In a study to be presented today at the Society for Maternal-Fetal Medicine's (SMFM) annual meeting, The Pregnancy Meeting -, in San Francisco, researchers will present findings that show that the use of the hormone 17-Hydroxyprogesterone does not reduce the rate of preterm delivery or neonatal complications in twins.
The hormone 17-Hydroxyprogesterone is sometimes used to reduce the risk of preterm labor. In 2008, the American College of Obstetricians and Gynecologists and the Society for Maternal-Fetal Medicine issued an opinion that further studies were needed and that "based on current knowledge, it is important to offer progesterone for pregnancy prolongation to only women with a documented history of a previous spontaneous birth at less than 37 weeks of gestation."
"We chose to study the effects of progesterone on twin pregnancies since that group is at a high risk of preterm delivery and we are always looking for something that will reduce those risks," said C. Andrew Combs, M.D., one of the study's authors.
Combs and his colleagues conducted a placebo-controlled, double-blind, multicenter, randomized clinical trial.
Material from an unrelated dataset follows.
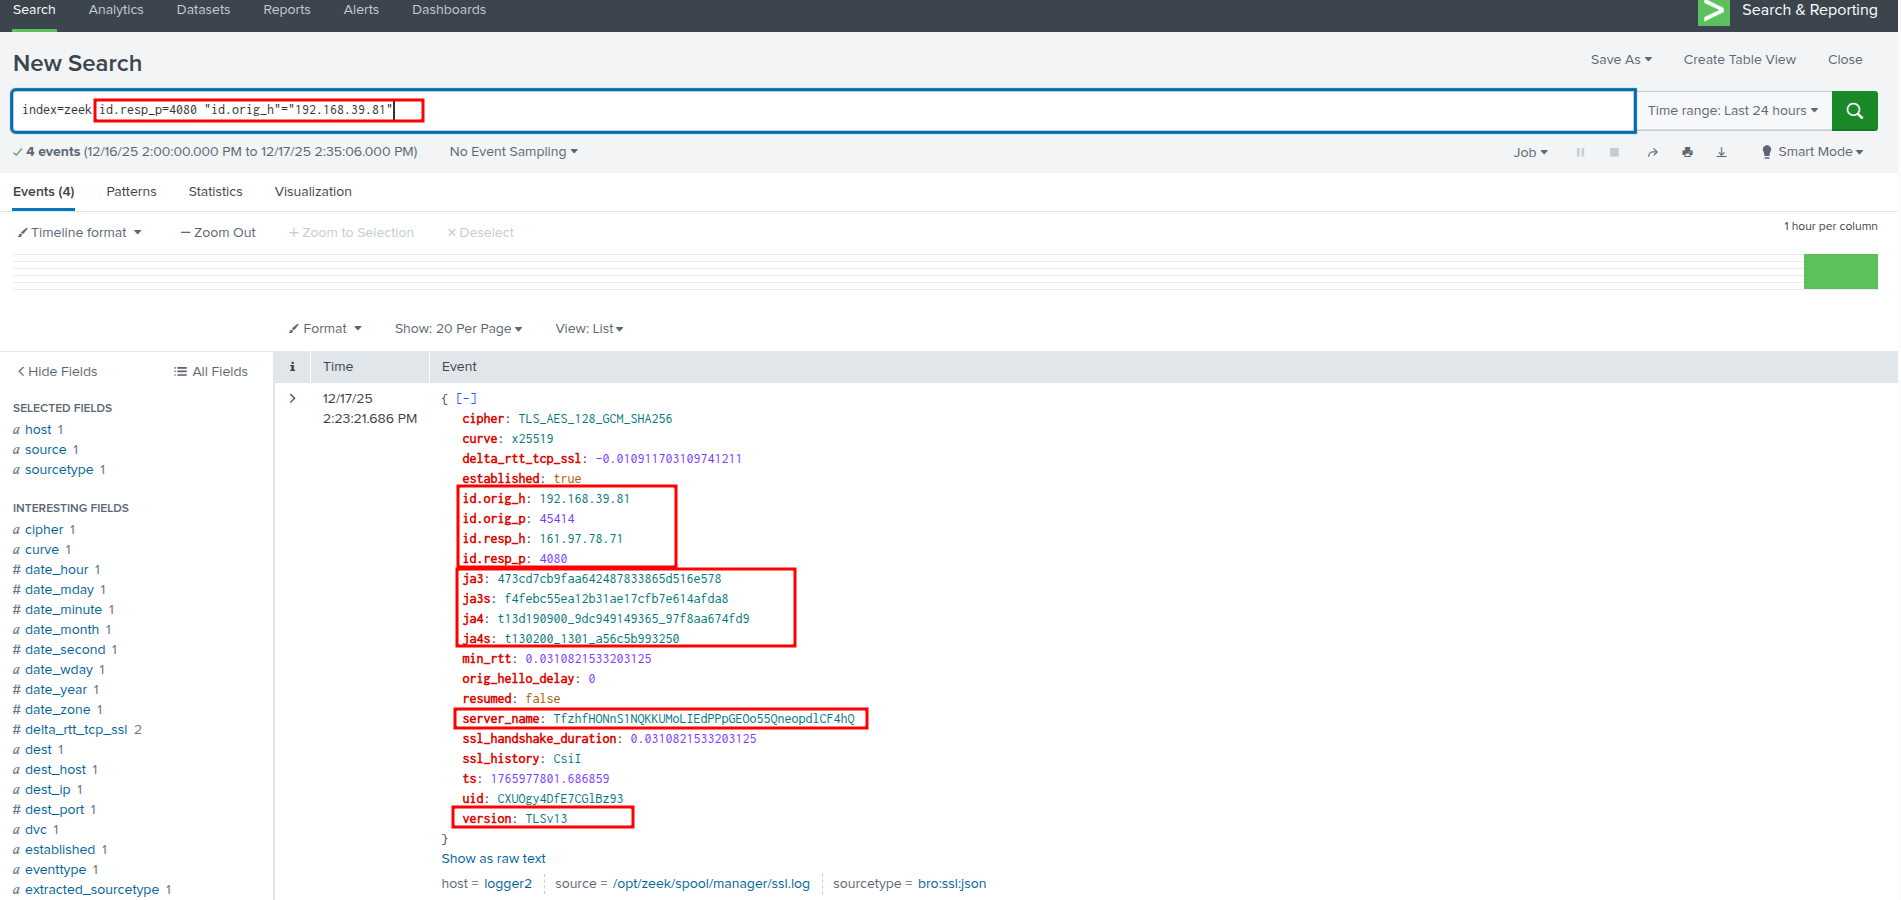Stop the search job
Screen dimensions: 1901x900
[1614, 152]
Mothers with diamnioticdichorionic twins were randomized to 17-alpha-hydroxyxprogesterone caproate (17P) (250 mg IM) or placebo (castor oil vehicle, 1 mL), starting at 16-23 weeks gestational age (GA), repeated weekly until 34 weeks GA. A sample size of 240 mothers (480 babies) was calculated to give 80% power to detect reduction of composite neonatal morbidity from 45% with placebo to 30% with 17P.
One hundred and sixty mothers were randomized to 17P, 80 to placebo at mean GA of 20 weeks. The results showed that Baseline characteristics were similar between the groups. There was no significant difference in composite neonatal morbidity (14% with 17P vs. 12% with placebo), or in mean GA at delivery (35.3 wks vs. 35.9 wks), delivery < 28 wks (2% vs. 1%), < 32 wks (9% vs. 5%), < 35 wks (33% vs. 26%). There were no perinatal deaths in the 17P group and three neonatal deaths in the placebo group, two after withdrawal of life support because of fetal anomalies not discovered prenatally and one attributed to neonatal sepsis.
The study concludes that the use of 17P in twin pregnancies did not reduce the rate of preterm delivery or neonatal morbidity.
"We also noted that contrary to our previous study that showed an increased risk of pregnancy loss in triplet pregnancies treated with 17P, we had no deaths in the twins treated with 17P," said Combs. "However more studies are needed and it is clear that 17P should only be used with specific high risk pregnancy groups."